The report cards are in

Several members of Oklahoma’s monopoly-education establishment are continuing to complain about Oklahoma’s A-F report cards. Gov. Mary Fallin, to her credit, is defending the state report cards while also drawing attention to what’s called “the nation’s report card,” which shows that two-thirds of Oklahoma’s fourth-graders are below proficient in math, while nearly three-fourths are below proficient in reading.

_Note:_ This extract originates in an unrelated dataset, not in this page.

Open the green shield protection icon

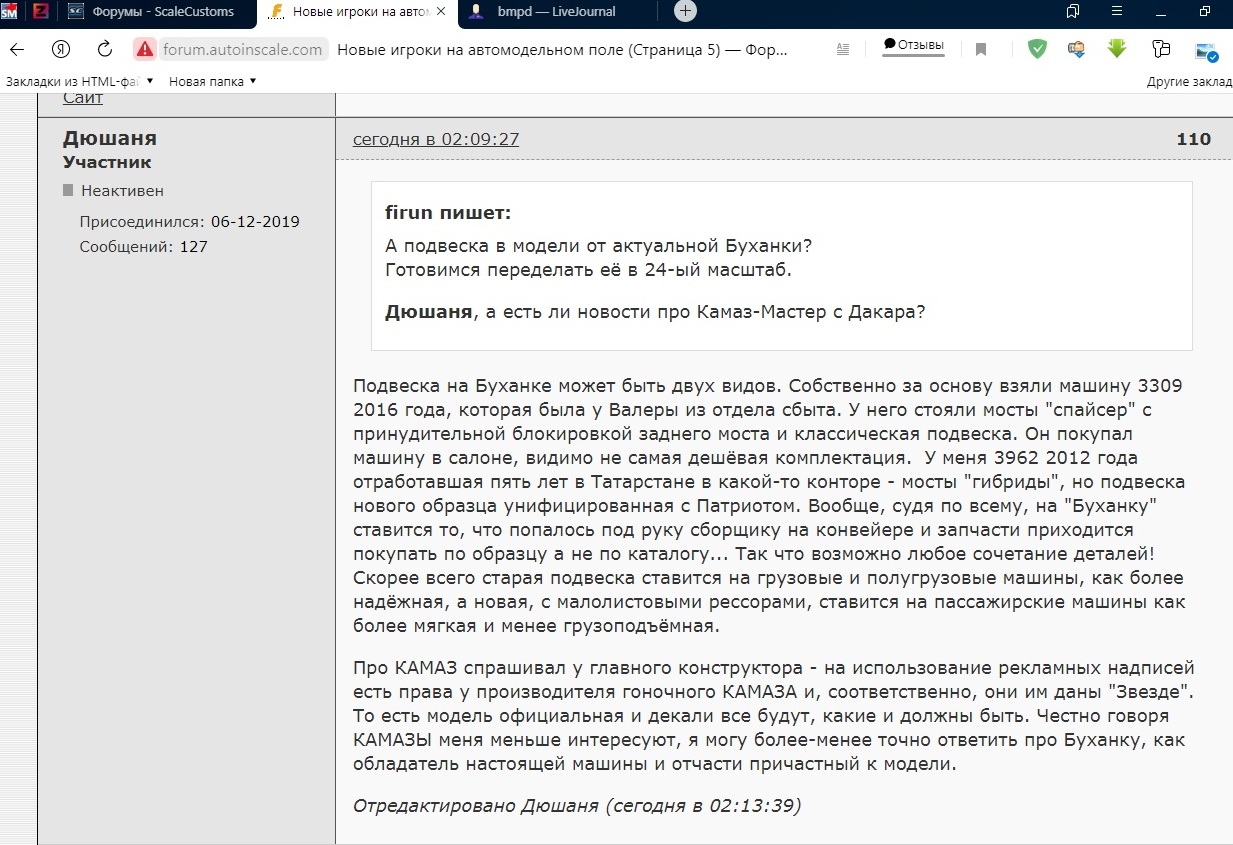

If state and national report cards aren’t enough, I commend to your attention the Global Report Card, a sophisticated data tool which compares student achievement in Oklahoma’s school districts against the performance of students in a group of 25 developed countries. We find that in the Tulsa Public Schools, for example, the average student is performing at the 28th percentile in math relative to students in these countries that might be considered our peers. In other words, 72 percent of students in a typical developed country would be doing better than the average student in Tulsa. If you were to pick up the Tulsa school district and drop it into Canada, the average Tulsa student would be at the 20th percentile in math. If you dropped it into Singapore, the average Tulsa student would be at the 15th percentile in math.

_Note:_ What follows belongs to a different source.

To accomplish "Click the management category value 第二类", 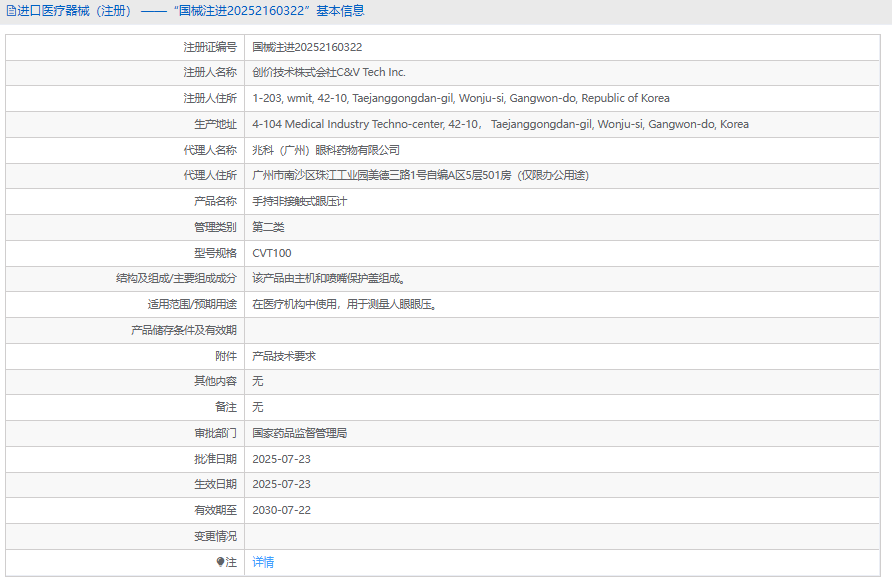I will [268, 228].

It’s not just the large urban districts. Even some of Oklahoma’s “best” school districts are failing to keep pace internationally. If you picked up the Jenks school district, for example, and dropped it into Canada, the average Jenks student would be at the 37th percentile in math. If you dropped it into Singapore, the average Jenks student would be at the 27th percentile.

In his latest column in The Journal Record, law professor Andrew Spiropoulos also points to Oklahoma’s woes. Referencing a passage in Amanda Ripley’s book The Smartest Kids in the World and How They Got That Way, Professor Spiropoulos, who serves as OCPA’s Milton Friedman Distinguished Fellow, notes that

If states were countries, Oklahoma would have ranked about 81st in the world in math, about the same level as Croatia or Turkey. Worse yet, one of the state’s leading employers thought so little of an Oklahoma high school diploma’s worth that it had applicants fill out documents in front of employees, so they could see if the people really understood the questions.

Most striking was Ripley’s account of the reaction of Oklahoma educators to abysmal student performance. The high school principal, for example, thought his biggest problem was expectations. They were, he said, too high. The principal wasn’t bothered that more than half of his school’s graduates who went to public colleges were forced to take remedial courses.

Oklahoma’s parents and taxpayers know what they know. These state, national, and global report cards only serve as confirmation. Now it’s time to get to work fixing our schools.